Rebalancing Australia’s Education System
Prime Minister Scott
Morrison’s recent statement that TAFE and universities need to be seen as
equal, rests upon virtue that is difficult for anyone to disagree with. Yet it
also conceals the sticky and messy politics about striking fair
accountabilities for the provision of quality technical and vocational education
and training (TVET) in Australia.
These accountabilities
and their associated hazards received widespread media attention when the
predatory practices of the privatised training market were revealed. The TVET policy
architecture that federal governments have initiated and implemented over the
past decades has been imagined narrowly in wholly financial terms resulting in
policy solutions focused on income contingent loans programs such as VET FEE HELP
and, since 2017, VET Student Loans.
The VET FEE HELP scheme
is one of the biggest policy scandals in recent government history. With no
caps on tuition fees, the scheme blew out from millions to billions of dollars
of taxpayer money within three years. This policy failure was compounded by funding
policy solutions centred on apprenticeships and employer subsidies, and by allowing
private providers to gain unregulated access to government subsidies for enrolling
students. These out of control federal policies caught thousands of students in
a web of student debt and very poor quality technical and vocation education
with limited employment outcomes.
Reorienting TVET provision
The billions of
dollars of taxpayer funds distributed to private TVET providers at the expense
of TAFE institutions reoriented TVET provision in favour of the private sector.
VET FEE HELP benefited private technical and vocational organisations by
increasing their share of government contributions and directly resulted in a
reduction in funding to TAFE. This was not just to the detriment of students both
financially and educationally, it undermined TAFE as a key education
institution in the national education systems of Australia.
Federal governments
have a key responsibility in funding TVET and providing the conditions for
national policy agreement about how the sector can work. The challenge for TVET
in Australia is not to implement a new or reinvented national system, built
upon a sentiment that TAFE and universities need to be seen as equal. It is
more pressing that any new policy changes interrupt the derision and erosion of
the foundational public TVET institution –TAFE - as occurred through the last
waves of ‘VET reform’.
The status of TAFE
needs to be elevated to redress the current lop-sided nature of Australian
education where the track from school to university is widely considered the
principal measure of educational success. Its dominance exacerbated by the
expansion of Higher Education provision through the uncapping of student places.

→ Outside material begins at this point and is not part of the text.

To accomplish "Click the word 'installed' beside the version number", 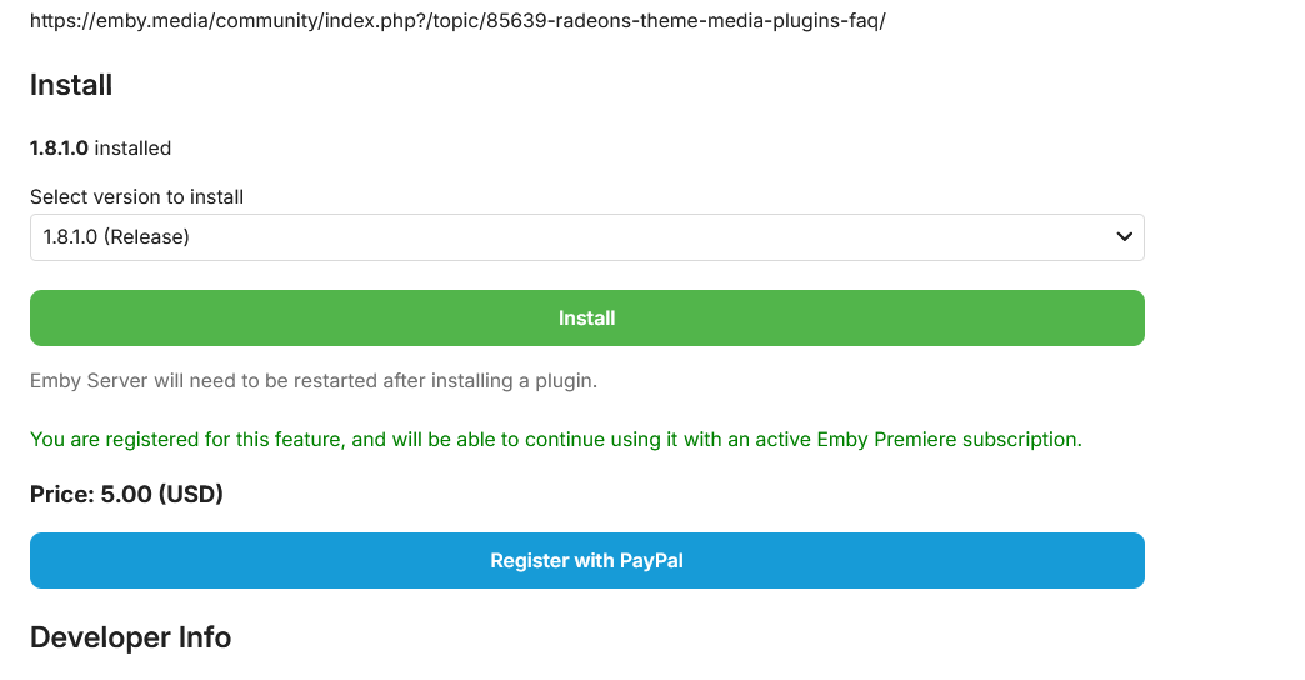I will 133,148.
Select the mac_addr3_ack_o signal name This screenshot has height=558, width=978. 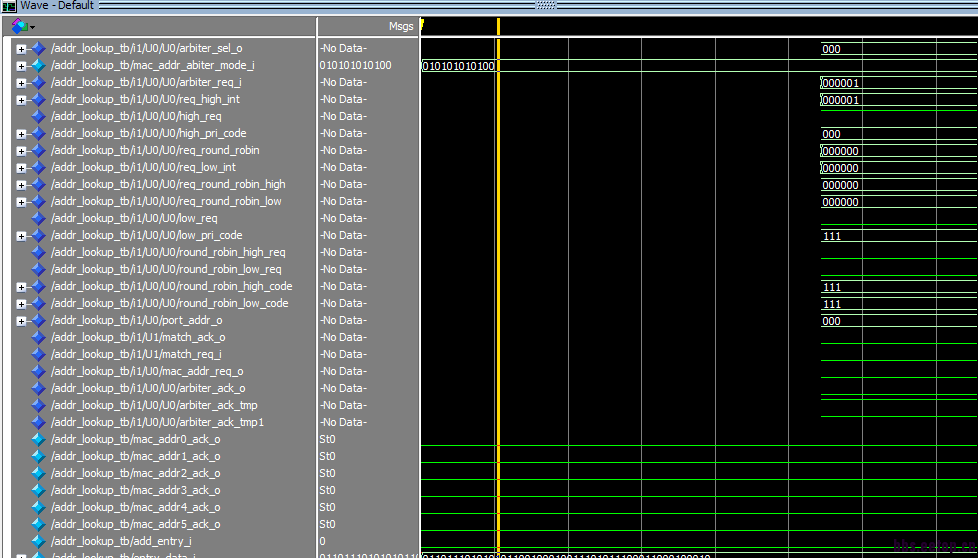pos(135,490)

Future Policy Arrangements
The first national
review of the vocational education sector in forty years, the ‘Joyce Review,’ was
conducted in an exceedingly quick timeframe by the former New Zealand Minister
of Tertiary Education, Skills and Employment, Stephen Joyce. It represents the
latest policy chapter in the Abbott, Turnbull and now Morrison federal
coalition policy changes to TVET.
In line with one of
the recommended early actions of the Joyce Review, the Morrison Coalition
government is establishing a National Skills Commission and National Skills
Commissioner at a cost of $48.3 million to ‘determine and implement priorities
for the VET sector’. There will also be a National Careers Ambassador scheme, a
National Careers Institute and new Skills Organisations. In effect, the National Skills Commission will likely shape the
policy and funding agreements between states and federal governments.
At the recent Council
of Australian Governments (COAG), State Ministers were sent away to consider a
future policy arrangement for TVET. An expert group was established to assure
this, with Mr Stephen Joyce as Chair, along with TVET policy
operative Professor Peter Noonan from Victoria University’s Mitchell Institute,
and Dr Vanessa Guthrie, former chair of the Mineral Council of Australia.
Together they will advise the federal government on the future directions of
the reform.
Securing consistency
in intergovernmental arrangements will be an important goal for the new Skills
Commission to redress the imbalance between TAFE and university options. Federal
government funding and resourcing of Vocational Education and Training represents
an important share in resourcing the national skills systems. The majority of
funding for TVET, and TAFE more particularly, comes from State governments.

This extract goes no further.